2. Aux termes de l'article 43 du décret susvisé du 17 janvier 1986 relatif aux dispositions générales applicables aux agents contractuels de l'Etat : " En cas de faute grave commise par un agent non titulaire, qu'il s'agisse d'un manquement à ses obligations professionnelles ou d'une infraction de droit commun, l'auteur de cette faute peut être suspendu par l'autorité définie à l'article 44. La durée de la suspension ne peut toutefois excéder celle du contrat. /(...) ". Ces dispositions confèrent un caractère conservatoire à la mesure de suspension qui est prise dans l'intérêt du service et ne constitue pas une sanction disciplinaire. La suspension peut être prononcée lorsque les faits imputés à l'intéressé présentent un caractère suffisant de vraisemblance et de gravité.

3. En l'espèce, il résulte de l'instruction qu'une mesure de suspension de dix jours du 1er au 10 octobre 2018 a été prise par le proviseur du lycée Champollion, par courrier électronique en date du 28 septembre 2018, afin d'apaiser une situation devenue très tendue entre la requérante et l'élève atteint de troubles autistiques dont elle assurait l'accompagnement ainsi que la mère de ce dernier. Comme l'a relevé le tribunal, la mère de l'élève accompagné par Mme D... a interpellé, par deux courriers électroniques en date des 12 et 13 septembre 2018, l'enseignante référente du secteur pour lui faire part de ses vives inquiétudes concernant l'accompagnement de son fils. Cette mère a alors fait état de divers dysfonctionnements et notamment du fait que la requérante avait fait une remarque sur l'écriture de son fils qui est dyspraxique avec une atrophie musculaire et qu'elle avait adopté une attitude déplacée critiquant devant lui les autres élèves et professeurs. Un entretien a été organisé le 21 septembre 2018 entre l'enseignante-référente, l'infirmière scolaire de l'établissement, le parent d'élève et la requérante, durant lequel cette dernière, ne cessant de répéter que l'élève en cause était incapable de respecter les consignes, a adopté une attitude très rigide ne permettant pas d'entrevoir un changement dans l'accompagnement au bénéfice de l'élève concerné. En outre, des difficultés dans la gestion des conduites adolescentes avaient déjà été relevées lors de sa précédente affectation au lycée ... à Montpellier et il ressort du bilan annuel de l'intéressée pour l'année 2017/2018 que trois des élèves dont elle assurait le soutien n'avaient pas souhaité continuer à bénéficier de cet accompagnement. Mme D..., en se bornant à soutenir en appel, sans contester la matérialité des griefs, qu'elle n'aurait pas commis de faute grave, ne remet pas sérieusement en cause le caractère de gravité et de vraisemblance des faits qui lui sont imputés concernant l'existence de fortes tensions avec l'élève atteint de troubles autistiques qu'elle accompagnait ainsi que sa mère ayant pour origine ses difficultés récurrentes d'adaptation au public spécifique dont elle était chargée. Par suite, elle n'est pas fondée à soutenir que l'administration aurait commis une faute de nature à engager sa responsabilité en prenant à son encontre une mesure de suspension de ses fonctions d'une durée de dix jours.

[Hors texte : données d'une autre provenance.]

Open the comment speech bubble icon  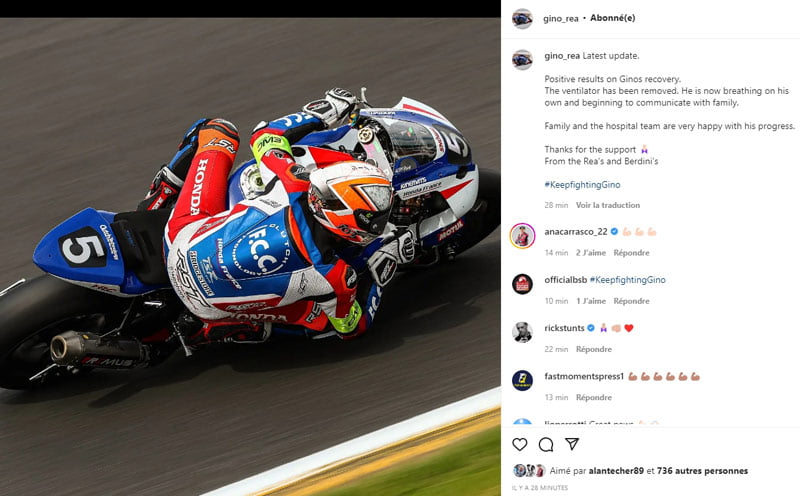(546, 444)
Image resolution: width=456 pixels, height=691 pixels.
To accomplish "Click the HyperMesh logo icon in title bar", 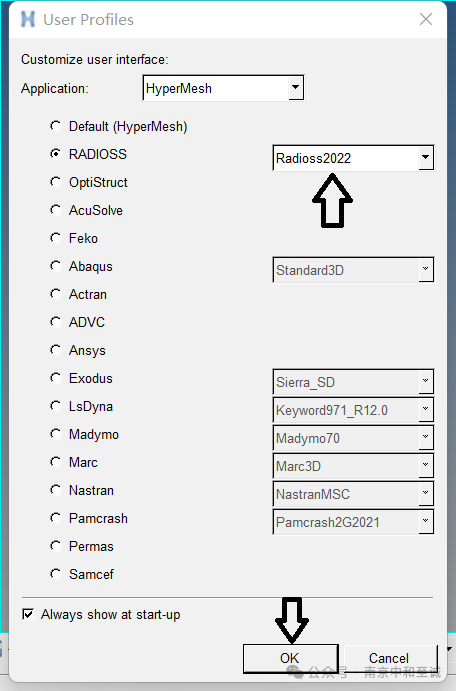I will click(28, 19).
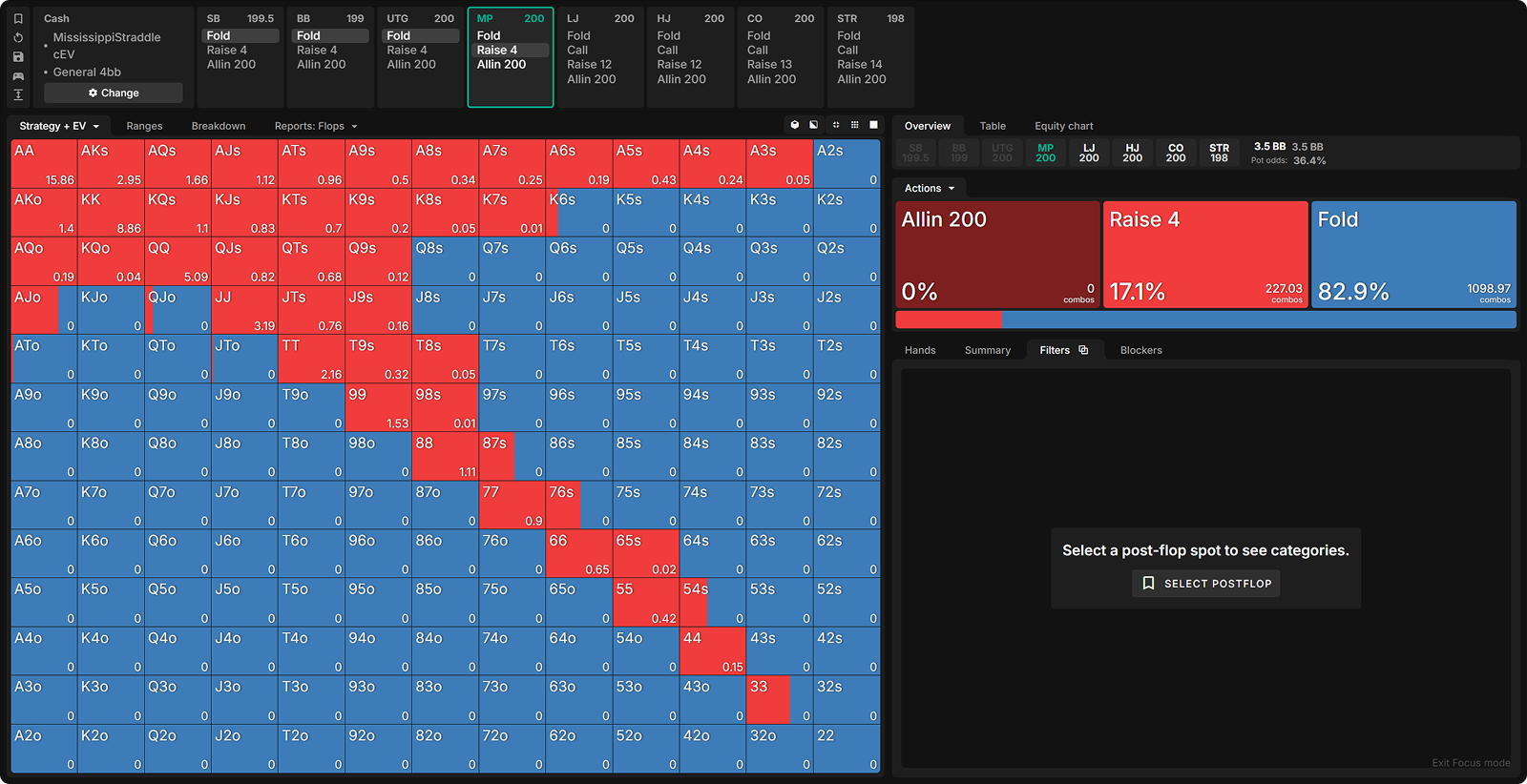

4. Une mesure revêt le caractère d'une sanction disciplinaire déguisée lorsque, tout à la fois, il en résulte une dégradation de la situation professionnelle de l'agent concerné et que la nature des faits qui ont justifié la mesure et l'intention poursuivie par l'administration révèlent une volonté de sanctionner cet agent.

5. Ainsi que l'a relevé le tribunal, il ne résulte pas de l'instruction que la décision d'affectation dans un autre établissement aurait été prise dans un but autre que celui de préserver l'intérêt et donc le bon fonctionnement du service, compte-tenu de l'existence de fortes tensions entre la requérante et l'élève qu'elle accompagnait ainsi que sa mère, dues à l'attitude rigide et, à l'occasion, déplacée de l'intéressée. Il n'est notamment pas établi que l'administration aurait eu l'intention de sanctionner la requérante alors même que, du fait de la mesure portant modification de son affectation, son lieu de travail s'est trouvé plus éloigné de son domicile. Par suite, la requérante n'est pas fondée à soutenir que l'administration aurait pris une sanction déguisée sans la faire bénéficier des garanties de la procédure disciplinaire, ni à soutenir qu'en prenant cette mesure d'affectation, elle aurait commis une faute de nature à engager sa responsabilité.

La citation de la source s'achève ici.